» Prompt:
Isolate every line in the data with the string "each" and copy it.

___ The records

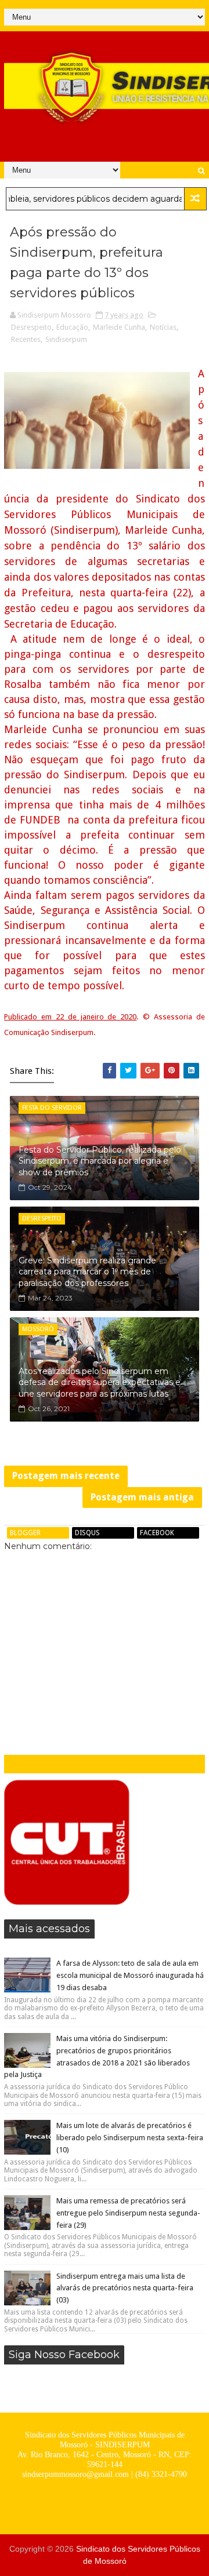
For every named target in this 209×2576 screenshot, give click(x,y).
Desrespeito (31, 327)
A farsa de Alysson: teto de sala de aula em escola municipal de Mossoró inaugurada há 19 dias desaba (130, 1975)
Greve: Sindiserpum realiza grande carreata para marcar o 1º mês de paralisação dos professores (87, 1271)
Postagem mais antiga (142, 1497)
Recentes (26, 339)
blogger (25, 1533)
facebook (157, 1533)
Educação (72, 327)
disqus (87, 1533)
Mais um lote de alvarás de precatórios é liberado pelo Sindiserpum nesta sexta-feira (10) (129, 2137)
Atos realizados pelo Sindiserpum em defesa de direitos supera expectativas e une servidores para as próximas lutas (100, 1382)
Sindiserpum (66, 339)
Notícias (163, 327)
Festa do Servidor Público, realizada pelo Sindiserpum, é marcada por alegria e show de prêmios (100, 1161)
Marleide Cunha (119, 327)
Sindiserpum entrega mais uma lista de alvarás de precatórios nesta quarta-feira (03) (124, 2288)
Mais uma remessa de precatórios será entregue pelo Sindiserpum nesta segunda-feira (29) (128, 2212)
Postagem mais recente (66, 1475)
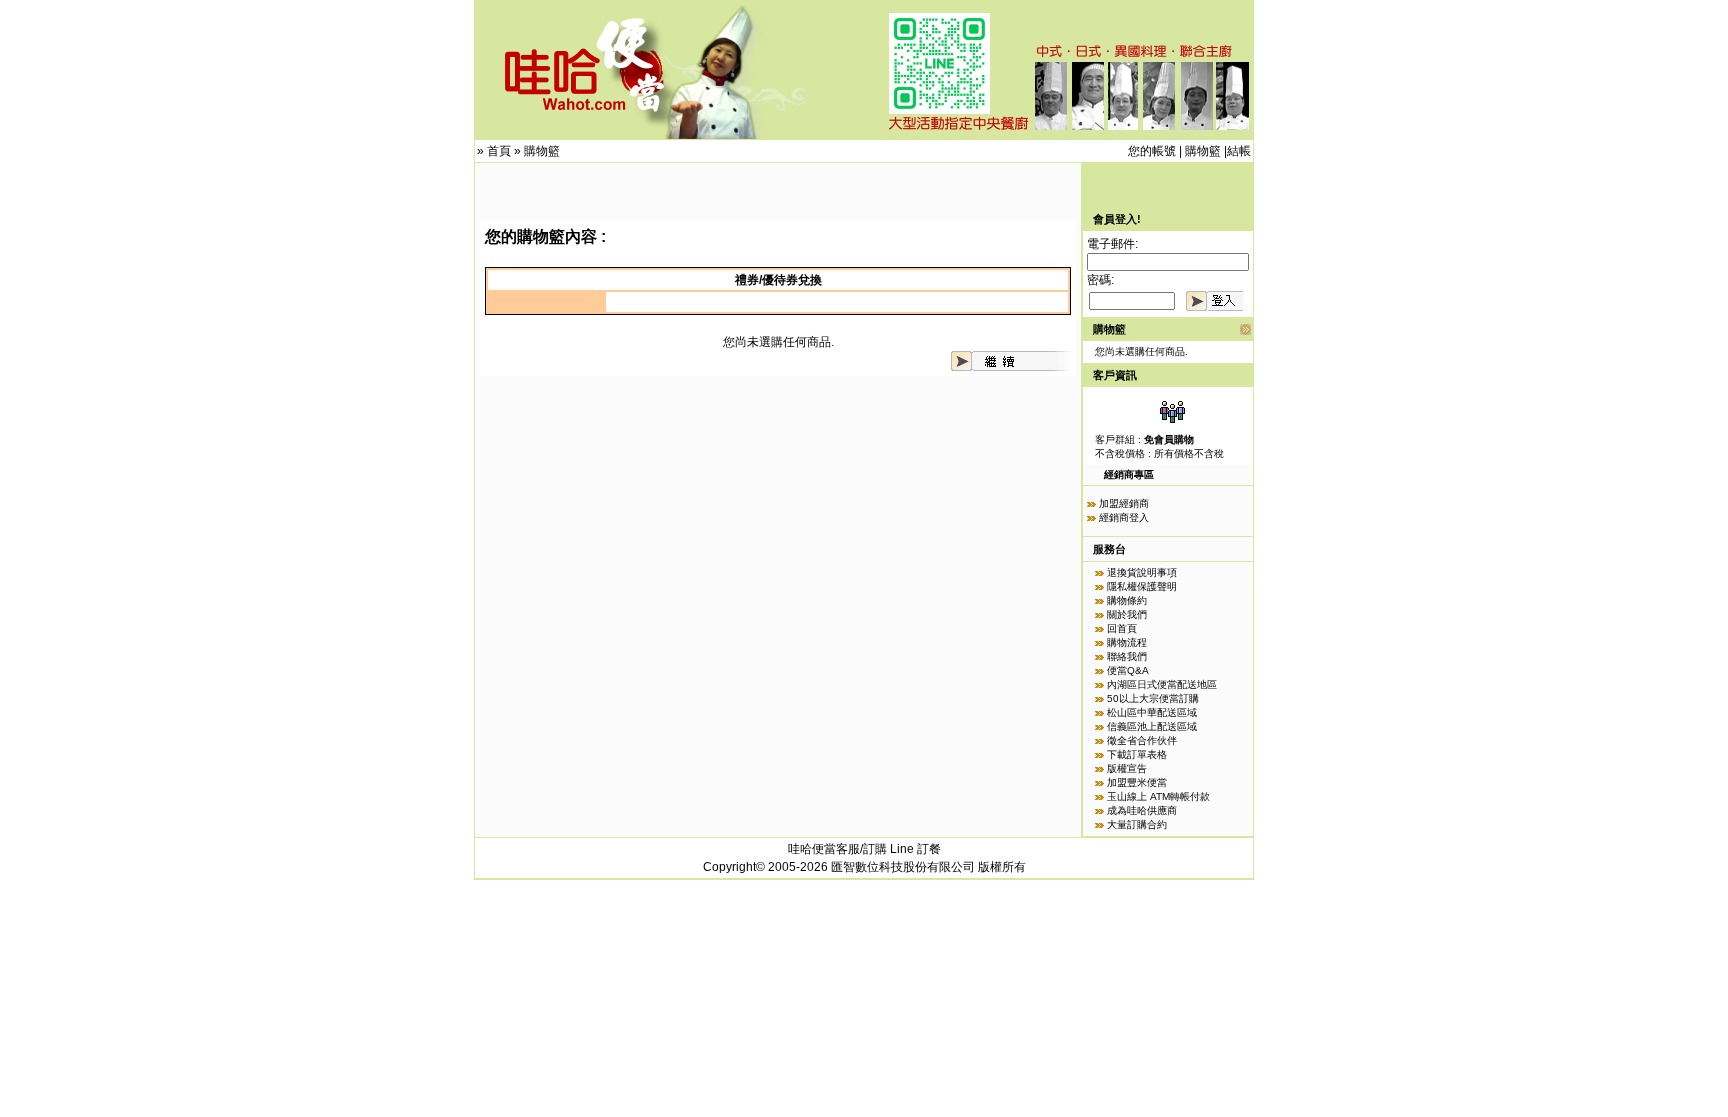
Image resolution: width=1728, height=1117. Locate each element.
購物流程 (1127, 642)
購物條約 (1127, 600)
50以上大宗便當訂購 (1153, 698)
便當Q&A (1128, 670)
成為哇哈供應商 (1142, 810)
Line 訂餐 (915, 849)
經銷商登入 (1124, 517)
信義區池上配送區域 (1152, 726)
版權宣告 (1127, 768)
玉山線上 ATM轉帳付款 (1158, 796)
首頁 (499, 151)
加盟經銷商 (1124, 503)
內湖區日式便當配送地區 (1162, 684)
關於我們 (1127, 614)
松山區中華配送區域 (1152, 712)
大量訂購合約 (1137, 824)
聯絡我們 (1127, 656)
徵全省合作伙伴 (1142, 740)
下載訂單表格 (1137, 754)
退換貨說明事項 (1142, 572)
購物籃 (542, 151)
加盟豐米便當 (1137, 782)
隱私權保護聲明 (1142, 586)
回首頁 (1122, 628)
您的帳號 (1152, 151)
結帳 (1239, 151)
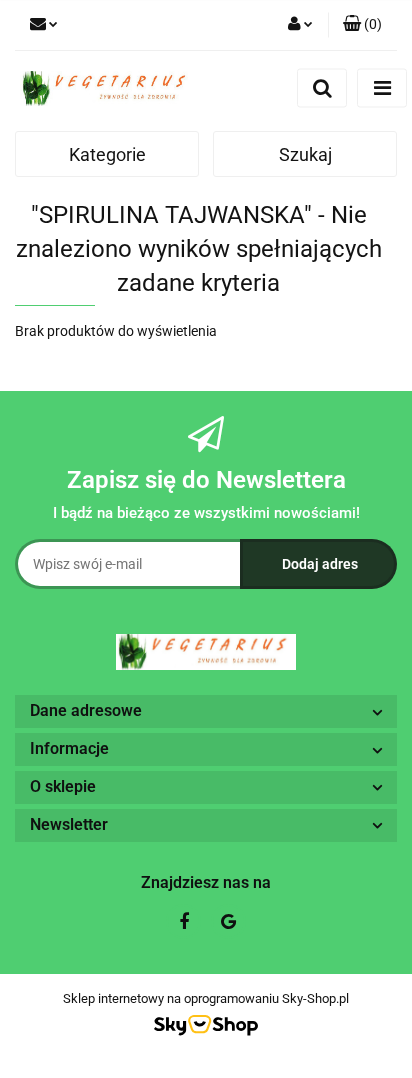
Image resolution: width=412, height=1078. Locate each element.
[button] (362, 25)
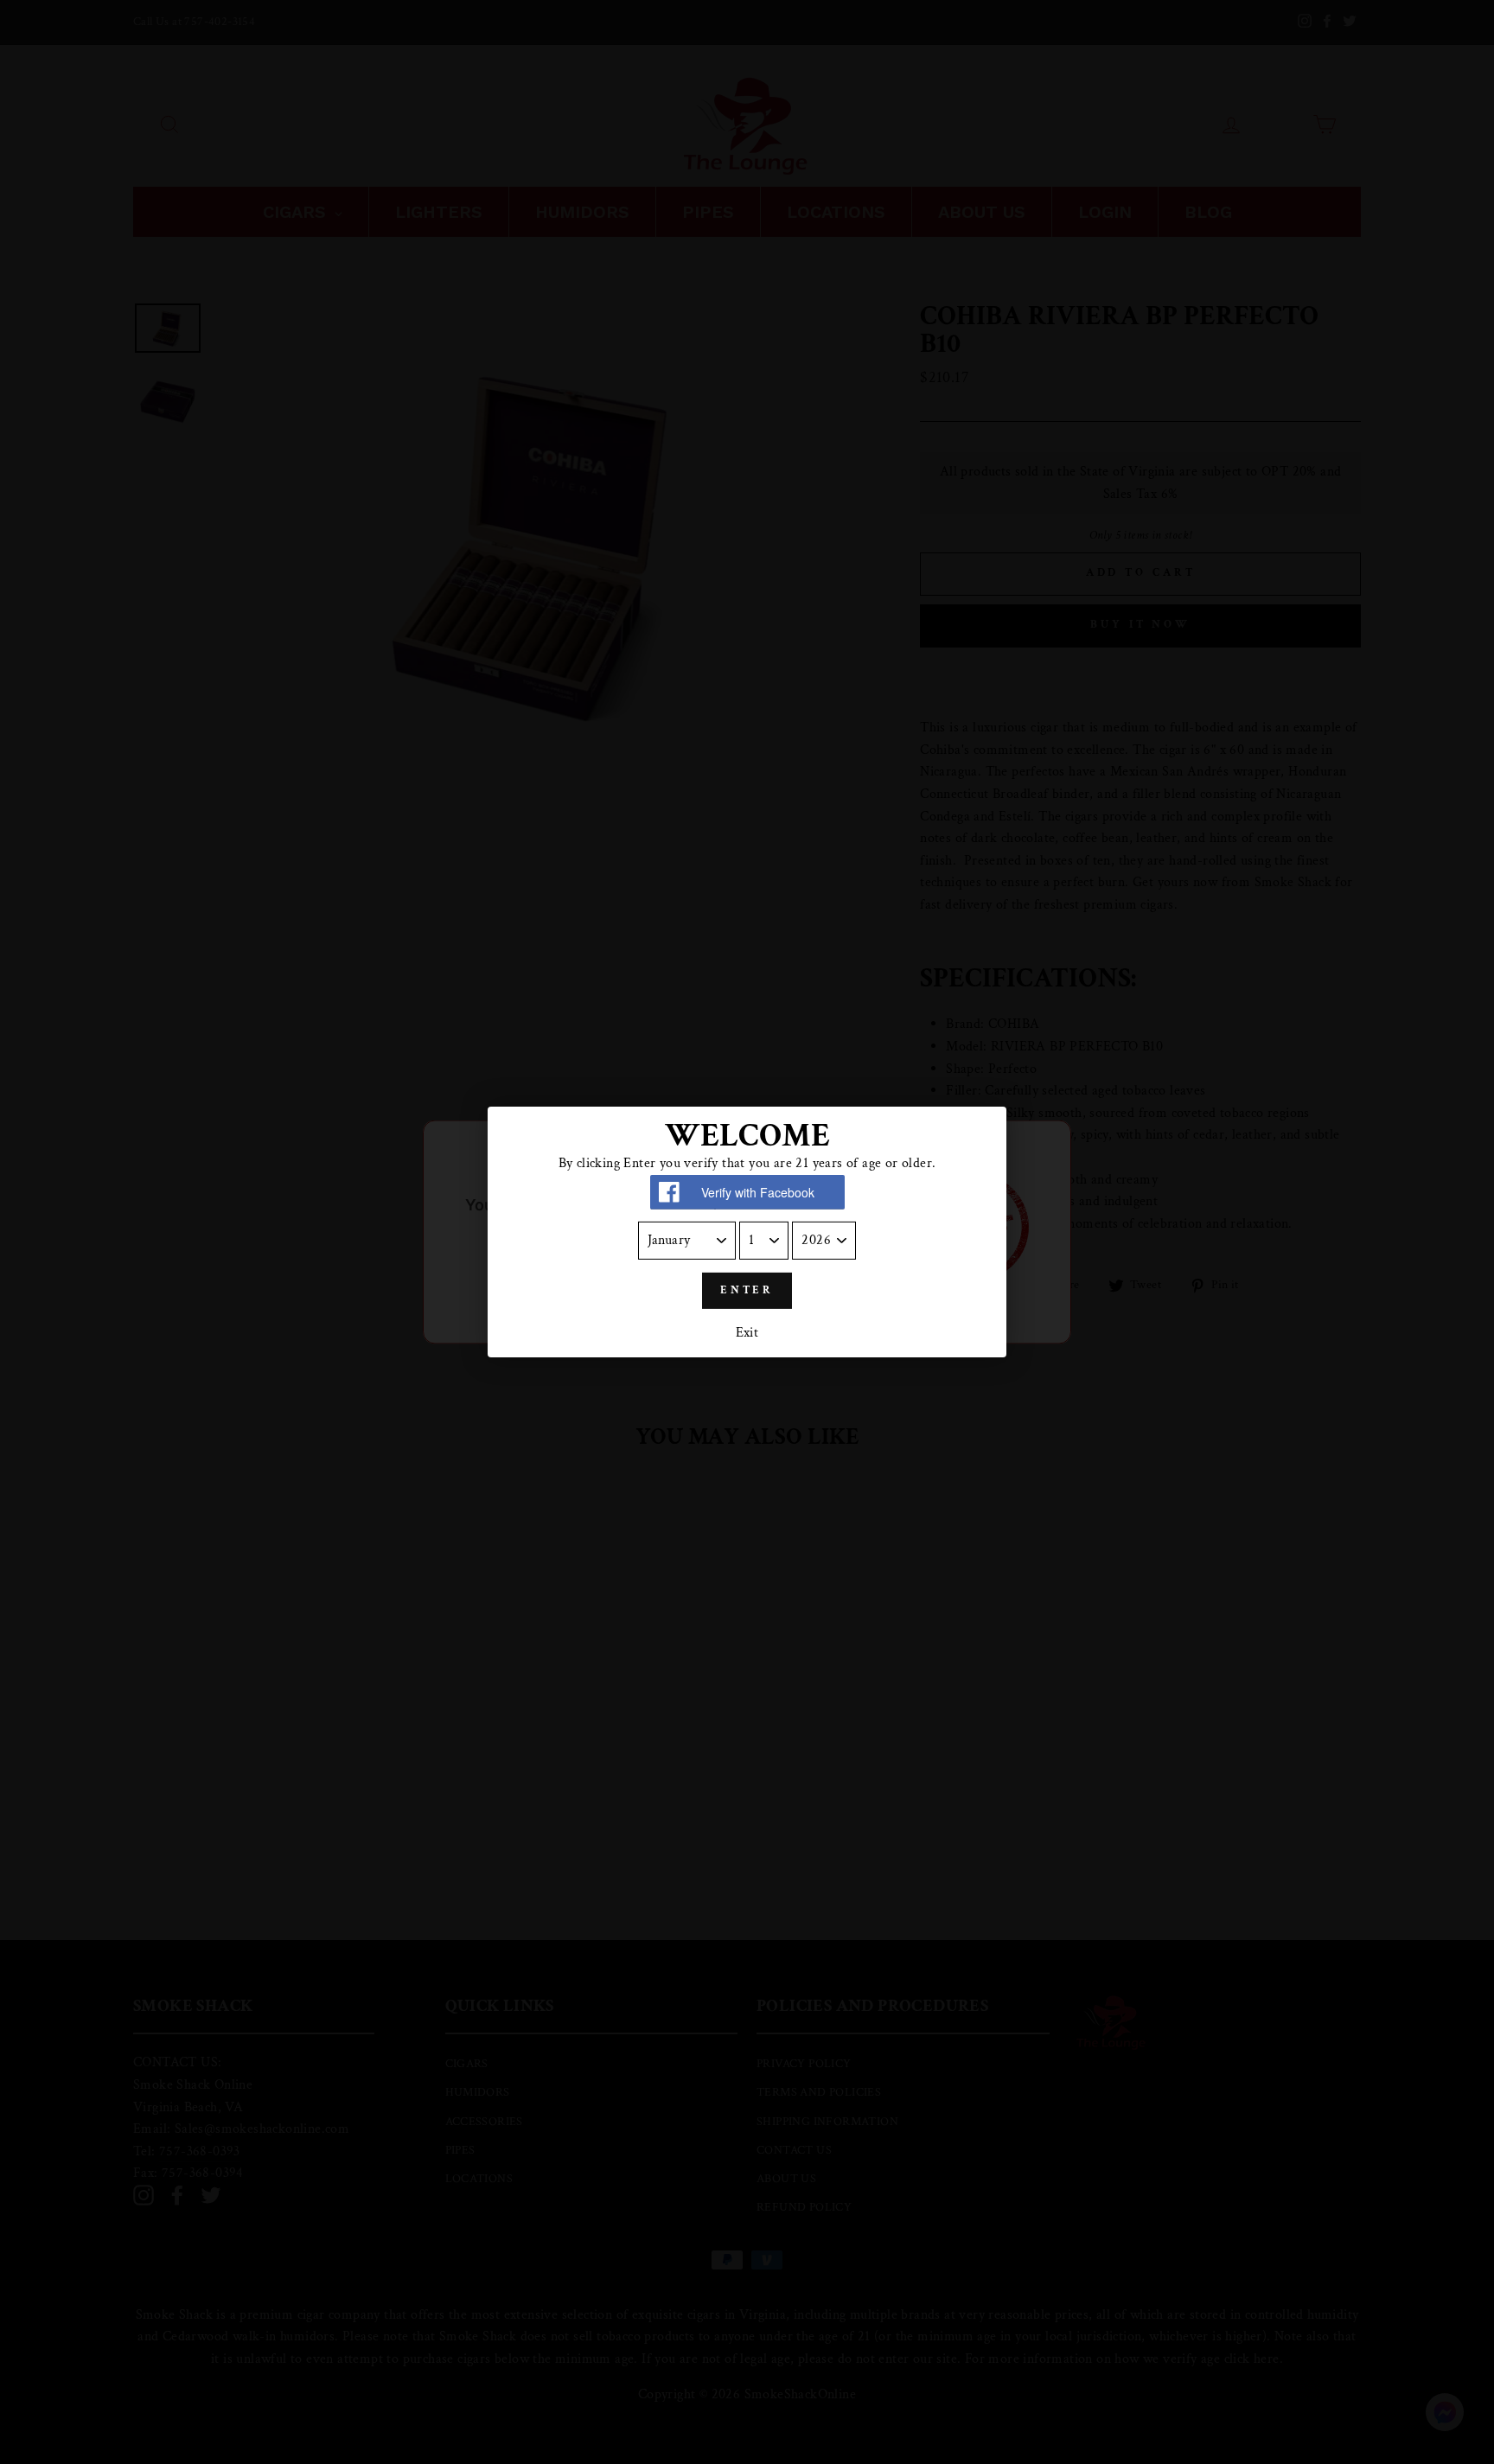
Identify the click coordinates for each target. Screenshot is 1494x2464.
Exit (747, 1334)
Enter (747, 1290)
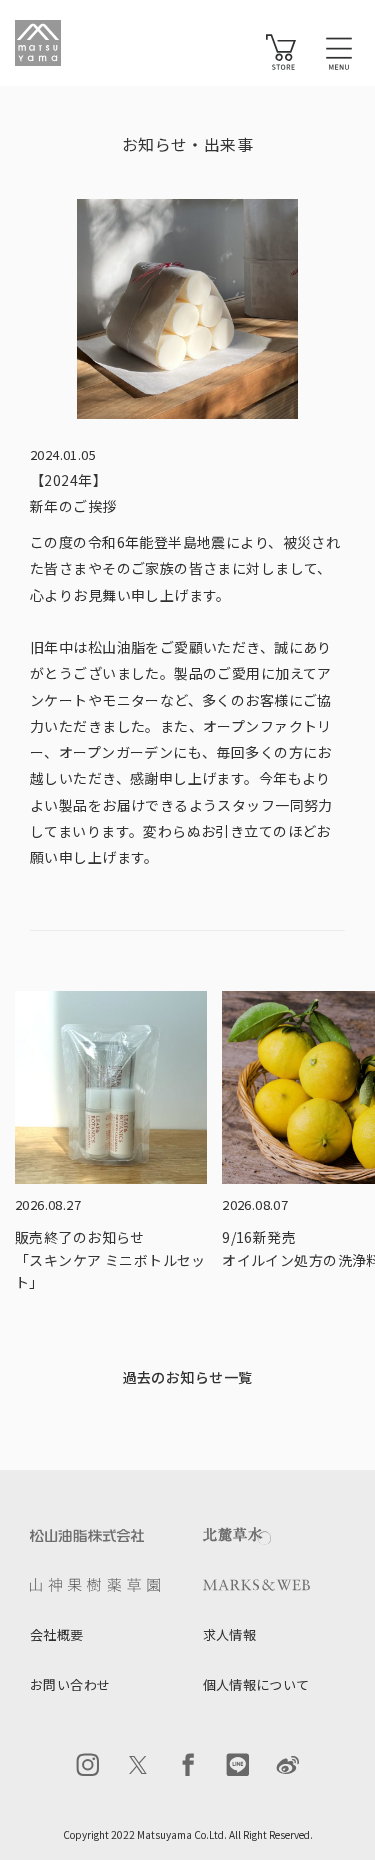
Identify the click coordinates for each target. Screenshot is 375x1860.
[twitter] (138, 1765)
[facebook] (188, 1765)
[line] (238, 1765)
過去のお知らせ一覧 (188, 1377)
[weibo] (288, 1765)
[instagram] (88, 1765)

______

» Task answer:
Image resolution: width=1728, height=1117. Locate each element.
Image resolution: width=412, height=1078. Locate each element.
Identify the click coordinates for each target. Screenshot is 1494x2464.
Identify the click coordinates for each target. Screenshot is 375x1860.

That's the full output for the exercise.